# DCC HELP!!! The Real Answers



## NIMT (Jan 6, 2011)

I have read enough answers from all the well wishers and helpers out there that have DCC confused or compleatly wrong.
99.9% of the time some other well wisher or helper gave you the wrong info.
I've had it happen to me too!
Read this info and it will set you on the right path!
It is very well written and goes from the basics to the advance of it all.
Start
http://dccwiki.com/tutorial

A little more advanced
http://www.dccwiki.com/Introduction_to_DCC

I hope this helps everyone!


----------



## gc53dfgc (Apr 13, 2010)

Very good information.

who exactly are the well wishers that you speak of? People from this forum or just things on the internet or people who nly run DC?

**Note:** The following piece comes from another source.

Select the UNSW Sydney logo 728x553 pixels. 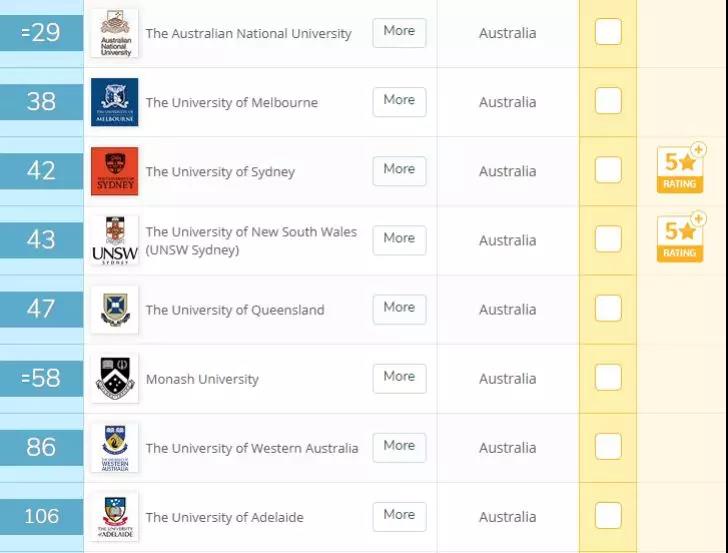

I am confussed on the 99.9% of the time some other well wisher gave you the wrong info. What does that mean?


----------



## T-Man (May 16, 2008)

THAT is why I gave up on DCC but the obvious answer has always been . READ the manual.


----------



## NIMT (Jan 6, 2011)

*DCC Help Restated!*

This advice and link is in no way a reflection on anyone individual! It's just my observation of the over all confusion that DCC has the ability to cause. There are so many rules and terms that it can make ones head spin. After reading the Wiki I was really impressed on how well written, and easy to understand it was!


----------



## gc53dfgc (Apr 13, 2010)

I found a great one also just a while after bout the many points of how DCC works and how it is a AC system not a DC system.

http://www.loystoys.com/info/how-dcc-works.html


----------



## RGC (Dec 11, 2010)

http://tonystrains.com/tonystips/dccprimer/index.htm

Here is another great link for anyone looking to learn about DCC.


----------